Another of West's services to art was the wholehearted way in which he extended a helping hand to any who needed it. He was always willing to give such instruction as he could, and among his pupils were at least four men who added not a little to American art—Charles Willson Peale, Gilbert Stuart, John Trumbull, and Thomas Sully.
Peale was born in Maryland in 1741, and was, among other things, a saddler, a coach-maker, a clock-maker and a silversmith. He finally decided to add painting to his other accomplishments, so he secured some painting materials and a book of instructions and set to work. In 1770, a number of gentlemen of Annapolis furnished him with enough money to go to England, a loan which he promised to repay with pictures upon his return. West received him kindly, and when Peale's money gave out, as it soon did, welcomed him into his own house. Peale remained in London for four years, returning to America in time to join Washington as a captain of volunteers, and to take part in the battles of Trenton and Germantown.
After the war he continued painting, but, in 1801, his mind, always alert for new experiences, was led away in a strange direction. The bones of a mammoth were discovered in Ulster County, New York, and Peale secured possession of them, had them taken to Philadelphia, and started a museum. It rapidly increased in size, for all sorts of curiosities poured in upon him, and he began a series of lectures on natural history, which, whether learned or not, proved so interesting that large and distinguished audiences gathered to hear him. In 1805, he founded the Pennsylvania Academy of the Fine Arts, the oldest and most flourishing institution of the kind in the country. He lived to a hale old age, never having known sickness, and dying as the result of incautious exposure. Like West, his life is more interesting than his work, for while he painted fairly good portraits, they were the work rather of a skilled craftsman than of an artist.
STUART
The second of West's pupils whom we have mentioned, Gilbert Stuart, was by far the greatest of the earlier artists. He was born near Newport, R. I., in 1755, his father being a Jacobite refugee from Scotland. He began to paint at an early age, worked faithfully at drawing, and finally, at the age of nineteen, began portrait painting in earnest. One of his first pictures was a striking example of a remarkable characteristic, the power of visual memory, which he retained through his whole life. His grandmother had died five or six years before, but he painted a portrait of her, producing so striking a likeness that it immediately brought him orders for others. But Newport had grown distasteful to him, and in 1775, he started for London.

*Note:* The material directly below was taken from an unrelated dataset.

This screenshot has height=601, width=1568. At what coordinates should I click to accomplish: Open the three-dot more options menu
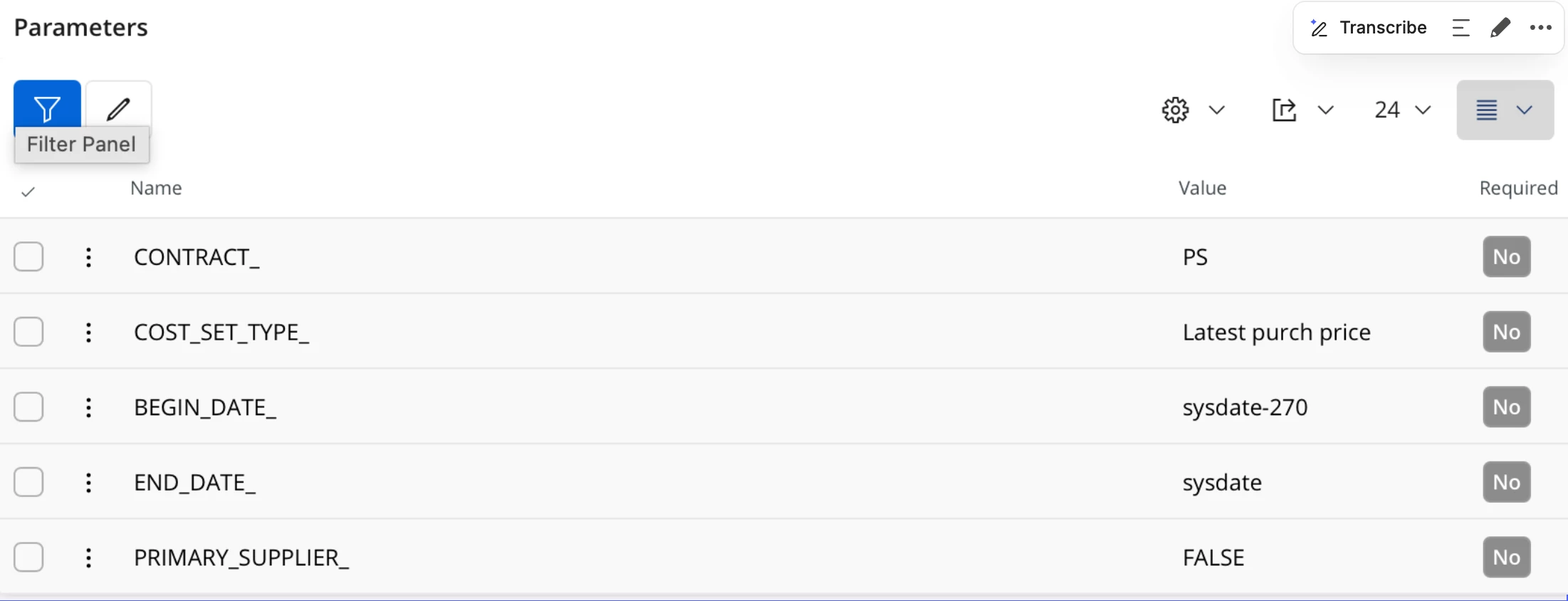tap(1540, 28)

How he got there is not certainly known, but get there he did, without money or friends, or much hope of making either, and for three years lived a precarious life, earning a little money, borrowing what he could, twice imprisoned for debt, and with it all so gay and brilliant and talented that those he wronged most loved him most. Finally, he was introduced to Benjamin West, and found in him an invaluable friend and patron. For nearly four years, Stuart worked as West's student and assistant, steadily improving in drawing, developing a technique of astonishing merit, and, more than that, one that was all his own.
His portraits soon attracted attention, and at the end of a few years, he was earning a large income. But he squandered it so recklessly that he was finally forced to flee to Ireland to escape his creditors. They pursued him, threw him into prison, and the legend is that he painted most of the Irish aristocracy in his cell in the Dublin jail.

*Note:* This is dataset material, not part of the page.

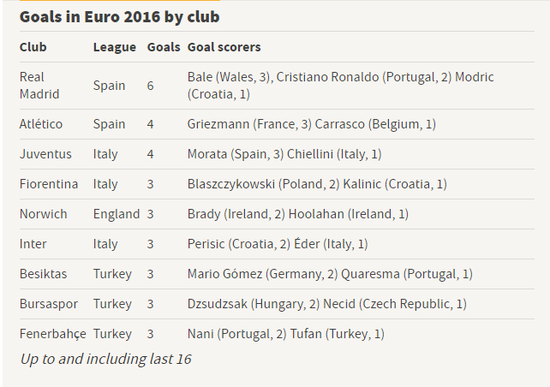Click the 'Up to and including last 16' note
Image resolution: width=550 pixels, height=387 pixels.
pos(106,359)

At last, in 1792, he returned to America, animated by a desire to paint a portrait of Washington. Arrangements for a sitting were made, but it is related that Stuart, although he had painted many famous men and was at ease in most society, found himself strangely embarrassed in Washington's presence. The President was kindly and courteous, but the portrait was a failure. He tried again, and produced the portrait which remains to this day the accepted likeness of the First American. You will find it as the frontispiece to "Men of Action," and it is worth examining closely, for it is an example of art rarely surpassed, as well as a remarkable portrait of our most remarkable citizen.